What explains why the democratically elected legislature and accompanying state bureaucracy notionally given the task between them of designing and administering benefits to help the unemployed and poor, has produced such a malevolent outcome?

Are you really sure that the answer to the above question does not amount to a serious challenge to the possibility of a benign and competent state organization in the real world we find ourselves in, not in the one where we each get a magic pony?

[of course, if the DWP isn't so bad, well things aren't so bad]

What explains why the democratically elected legislature and accompanying state bureaucracy notionally given the task between them of designing and administering benefits to help the unemployed and poor, has produced such a malevolent outcome?

Short answer: wider social attitudes to poverty, as routinely displayed in the tabloid press.

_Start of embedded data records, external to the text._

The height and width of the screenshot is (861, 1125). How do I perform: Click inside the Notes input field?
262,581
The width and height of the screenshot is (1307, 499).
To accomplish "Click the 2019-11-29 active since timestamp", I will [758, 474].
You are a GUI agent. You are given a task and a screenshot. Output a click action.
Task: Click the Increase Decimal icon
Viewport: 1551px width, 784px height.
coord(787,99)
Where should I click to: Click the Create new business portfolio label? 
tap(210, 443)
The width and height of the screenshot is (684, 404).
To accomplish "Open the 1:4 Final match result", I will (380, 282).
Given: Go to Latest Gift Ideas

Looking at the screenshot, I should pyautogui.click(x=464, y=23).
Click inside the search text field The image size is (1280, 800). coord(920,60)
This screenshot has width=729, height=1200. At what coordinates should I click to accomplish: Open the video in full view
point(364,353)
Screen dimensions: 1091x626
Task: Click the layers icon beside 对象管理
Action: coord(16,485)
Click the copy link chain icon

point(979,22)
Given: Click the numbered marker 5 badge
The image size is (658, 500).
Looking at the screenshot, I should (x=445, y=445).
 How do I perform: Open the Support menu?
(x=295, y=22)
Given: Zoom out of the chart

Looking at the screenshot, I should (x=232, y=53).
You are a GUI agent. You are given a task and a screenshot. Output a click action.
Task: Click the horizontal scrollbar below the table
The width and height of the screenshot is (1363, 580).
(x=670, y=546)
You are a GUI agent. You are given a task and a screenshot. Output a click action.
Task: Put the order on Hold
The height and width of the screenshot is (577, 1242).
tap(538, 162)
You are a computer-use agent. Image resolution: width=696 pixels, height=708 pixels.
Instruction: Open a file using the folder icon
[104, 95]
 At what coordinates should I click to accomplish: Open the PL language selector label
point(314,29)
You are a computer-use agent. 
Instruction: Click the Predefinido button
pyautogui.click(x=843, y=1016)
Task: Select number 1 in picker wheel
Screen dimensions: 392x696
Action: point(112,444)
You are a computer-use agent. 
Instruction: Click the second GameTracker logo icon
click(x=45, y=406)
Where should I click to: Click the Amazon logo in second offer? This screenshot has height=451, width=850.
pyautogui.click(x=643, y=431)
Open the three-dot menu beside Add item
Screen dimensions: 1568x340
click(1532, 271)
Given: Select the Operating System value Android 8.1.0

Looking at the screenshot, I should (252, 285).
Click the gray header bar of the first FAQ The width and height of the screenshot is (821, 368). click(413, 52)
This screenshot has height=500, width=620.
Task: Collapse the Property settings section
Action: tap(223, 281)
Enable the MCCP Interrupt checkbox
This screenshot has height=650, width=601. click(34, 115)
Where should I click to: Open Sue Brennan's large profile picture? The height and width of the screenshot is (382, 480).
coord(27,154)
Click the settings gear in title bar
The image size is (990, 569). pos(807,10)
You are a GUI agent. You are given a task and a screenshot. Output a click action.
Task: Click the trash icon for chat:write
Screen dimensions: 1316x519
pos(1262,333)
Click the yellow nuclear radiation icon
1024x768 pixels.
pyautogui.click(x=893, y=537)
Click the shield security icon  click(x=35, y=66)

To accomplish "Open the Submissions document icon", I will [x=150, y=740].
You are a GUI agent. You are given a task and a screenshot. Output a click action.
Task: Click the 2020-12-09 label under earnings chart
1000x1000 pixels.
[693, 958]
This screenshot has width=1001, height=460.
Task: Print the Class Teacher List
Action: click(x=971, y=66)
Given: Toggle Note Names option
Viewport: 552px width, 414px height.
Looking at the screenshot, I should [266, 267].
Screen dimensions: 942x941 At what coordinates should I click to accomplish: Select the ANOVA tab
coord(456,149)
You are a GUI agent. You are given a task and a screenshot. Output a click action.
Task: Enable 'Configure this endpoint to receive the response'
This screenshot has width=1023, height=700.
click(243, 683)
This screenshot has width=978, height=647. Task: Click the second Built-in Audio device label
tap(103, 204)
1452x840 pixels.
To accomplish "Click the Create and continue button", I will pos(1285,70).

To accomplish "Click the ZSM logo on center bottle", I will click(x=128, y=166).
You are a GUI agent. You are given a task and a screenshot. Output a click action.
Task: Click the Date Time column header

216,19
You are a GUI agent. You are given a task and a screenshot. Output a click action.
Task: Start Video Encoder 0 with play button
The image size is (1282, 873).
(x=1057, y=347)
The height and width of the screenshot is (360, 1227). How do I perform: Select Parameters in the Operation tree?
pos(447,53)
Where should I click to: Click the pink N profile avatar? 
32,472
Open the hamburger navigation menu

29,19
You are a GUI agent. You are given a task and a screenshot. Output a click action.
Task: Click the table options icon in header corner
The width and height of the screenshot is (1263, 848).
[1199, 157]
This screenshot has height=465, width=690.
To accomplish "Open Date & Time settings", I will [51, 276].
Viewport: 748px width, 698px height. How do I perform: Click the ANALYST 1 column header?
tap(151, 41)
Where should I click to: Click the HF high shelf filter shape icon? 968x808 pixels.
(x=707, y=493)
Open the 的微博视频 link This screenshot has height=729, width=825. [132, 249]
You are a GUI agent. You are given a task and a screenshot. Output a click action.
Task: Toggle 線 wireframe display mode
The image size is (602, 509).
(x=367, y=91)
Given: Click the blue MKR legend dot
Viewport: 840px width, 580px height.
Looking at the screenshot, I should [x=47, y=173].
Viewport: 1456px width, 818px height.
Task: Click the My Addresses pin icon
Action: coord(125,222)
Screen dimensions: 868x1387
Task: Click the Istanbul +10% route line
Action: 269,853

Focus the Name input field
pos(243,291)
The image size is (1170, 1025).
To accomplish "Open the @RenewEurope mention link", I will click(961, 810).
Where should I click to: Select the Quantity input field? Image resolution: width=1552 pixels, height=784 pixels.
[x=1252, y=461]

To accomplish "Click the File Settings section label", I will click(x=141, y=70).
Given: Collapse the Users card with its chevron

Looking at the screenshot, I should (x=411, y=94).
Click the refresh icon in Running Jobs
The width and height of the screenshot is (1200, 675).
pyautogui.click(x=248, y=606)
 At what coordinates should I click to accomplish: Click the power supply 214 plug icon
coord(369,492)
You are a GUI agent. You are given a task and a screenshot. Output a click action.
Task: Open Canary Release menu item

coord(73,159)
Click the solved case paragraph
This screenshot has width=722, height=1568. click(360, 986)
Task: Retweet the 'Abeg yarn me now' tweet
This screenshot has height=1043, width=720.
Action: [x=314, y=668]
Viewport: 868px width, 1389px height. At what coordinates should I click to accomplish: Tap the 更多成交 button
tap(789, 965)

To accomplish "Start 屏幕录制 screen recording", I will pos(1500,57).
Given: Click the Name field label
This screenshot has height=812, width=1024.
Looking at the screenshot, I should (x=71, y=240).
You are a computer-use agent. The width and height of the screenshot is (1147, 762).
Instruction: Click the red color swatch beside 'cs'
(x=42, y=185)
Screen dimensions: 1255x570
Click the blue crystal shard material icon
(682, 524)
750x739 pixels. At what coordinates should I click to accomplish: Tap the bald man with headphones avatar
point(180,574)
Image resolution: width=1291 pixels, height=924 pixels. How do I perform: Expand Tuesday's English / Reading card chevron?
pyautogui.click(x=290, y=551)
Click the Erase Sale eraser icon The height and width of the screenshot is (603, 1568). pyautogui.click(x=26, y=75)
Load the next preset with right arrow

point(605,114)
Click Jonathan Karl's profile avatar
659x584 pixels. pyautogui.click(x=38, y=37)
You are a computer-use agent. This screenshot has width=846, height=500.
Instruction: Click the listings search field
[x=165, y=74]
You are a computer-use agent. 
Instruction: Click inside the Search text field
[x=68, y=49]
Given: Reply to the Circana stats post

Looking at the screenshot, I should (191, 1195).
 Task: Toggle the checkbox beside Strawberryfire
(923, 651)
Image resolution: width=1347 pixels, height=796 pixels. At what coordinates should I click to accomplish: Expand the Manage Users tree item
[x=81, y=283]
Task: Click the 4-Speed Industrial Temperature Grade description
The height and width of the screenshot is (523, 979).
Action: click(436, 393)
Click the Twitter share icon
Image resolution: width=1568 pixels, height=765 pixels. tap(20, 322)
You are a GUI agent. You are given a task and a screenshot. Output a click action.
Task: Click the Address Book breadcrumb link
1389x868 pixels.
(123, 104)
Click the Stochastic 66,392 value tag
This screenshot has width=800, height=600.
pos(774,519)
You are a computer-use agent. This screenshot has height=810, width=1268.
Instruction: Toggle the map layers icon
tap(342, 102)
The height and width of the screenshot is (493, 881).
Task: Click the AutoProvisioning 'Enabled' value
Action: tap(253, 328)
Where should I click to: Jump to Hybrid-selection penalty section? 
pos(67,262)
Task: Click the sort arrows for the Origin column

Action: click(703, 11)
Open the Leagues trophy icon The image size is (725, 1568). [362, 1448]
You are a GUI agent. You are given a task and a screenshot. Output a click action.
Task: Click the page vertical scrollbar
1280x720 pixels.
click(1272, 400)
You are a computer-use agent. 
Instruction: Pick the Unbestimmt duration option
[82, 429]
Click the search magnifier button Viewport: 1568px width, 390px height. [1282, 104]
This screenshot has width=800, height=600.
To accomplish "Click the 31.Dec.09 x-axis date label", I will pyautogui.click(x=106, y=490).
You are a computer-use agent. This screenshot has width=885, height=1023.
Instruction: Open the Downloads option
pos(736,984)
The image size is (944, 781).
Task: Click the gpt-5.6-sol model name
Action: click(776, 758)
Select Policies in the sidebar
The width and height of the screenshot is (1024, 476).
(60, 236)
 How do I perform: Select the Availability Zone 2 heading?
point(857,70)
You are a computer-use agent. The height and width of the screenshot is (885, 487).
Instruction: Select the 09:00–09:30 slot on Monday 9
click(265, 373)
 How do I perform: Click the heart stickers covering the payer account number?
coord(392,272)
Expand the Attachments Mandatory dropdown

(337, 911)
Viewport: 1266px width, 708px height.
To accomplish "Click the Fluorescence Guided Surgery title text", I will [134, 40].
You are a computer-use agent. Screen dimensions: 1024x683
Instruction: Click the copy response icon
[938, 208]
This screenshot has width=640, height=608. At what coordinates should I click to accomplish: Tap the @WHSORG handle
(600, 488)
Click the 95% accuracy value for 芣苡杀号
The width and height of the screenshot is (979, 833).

A significant plurality (if not an outright majority) of people in this country believe that poverty is a moral failing which should be punished (perhaps not explicitly, but that’s the subtext), and they’re very noisy about it. (There is an argument that this is largely the result of displaced anxiety, but it doesn’t really make any difference what the reasons are.) Therefore, the democratically elected legislature has constructed a basically punitive system to administer benefits in order to satisfy the desires and prejudices of this constituency (or at least attempt to). Whilst those on the sharp end know exactly what the score is, the more moderate and humane members of those classes with sufficient clout to change things can’t believe that things could really be that bad (never having had direct experience of it) – as you yourself are demonstrating here. So on the one hand we have a baying mob, and on the other, polite but mystified hand-wringing. The unemployed themselves are not sufficiently numerous and politically engaged to make any difference.

The fundamental problem is that we live in a society full of cunts. Not that everybody’s a cunt, of course, but those that are are very good at getting their way, because they’re cunts. “The best lack all conviction, while the worst are full of passionate intensity.”

Libertarianism is obviously not a solution to this problem. I’m not at all convinced that there is a solution to this problem.

Luis, I think the main reasons are largely down to political culture. The short answer if that we have a system that has been incrementally changed over the years by a series of ministers of all parties who have made changes with one eye on achieving favourable coverage in the tabloids by being seen to be tough on scroungers. They have failed to adopt any ‘big picture’ thinking about what kind of welfare system we need for the 21st century, and at least one particular party regards any kind of welfare system at all as an impediment to labour markets clearing, and has made policy with this in mind (knowing that full scale abolition is a big political risk).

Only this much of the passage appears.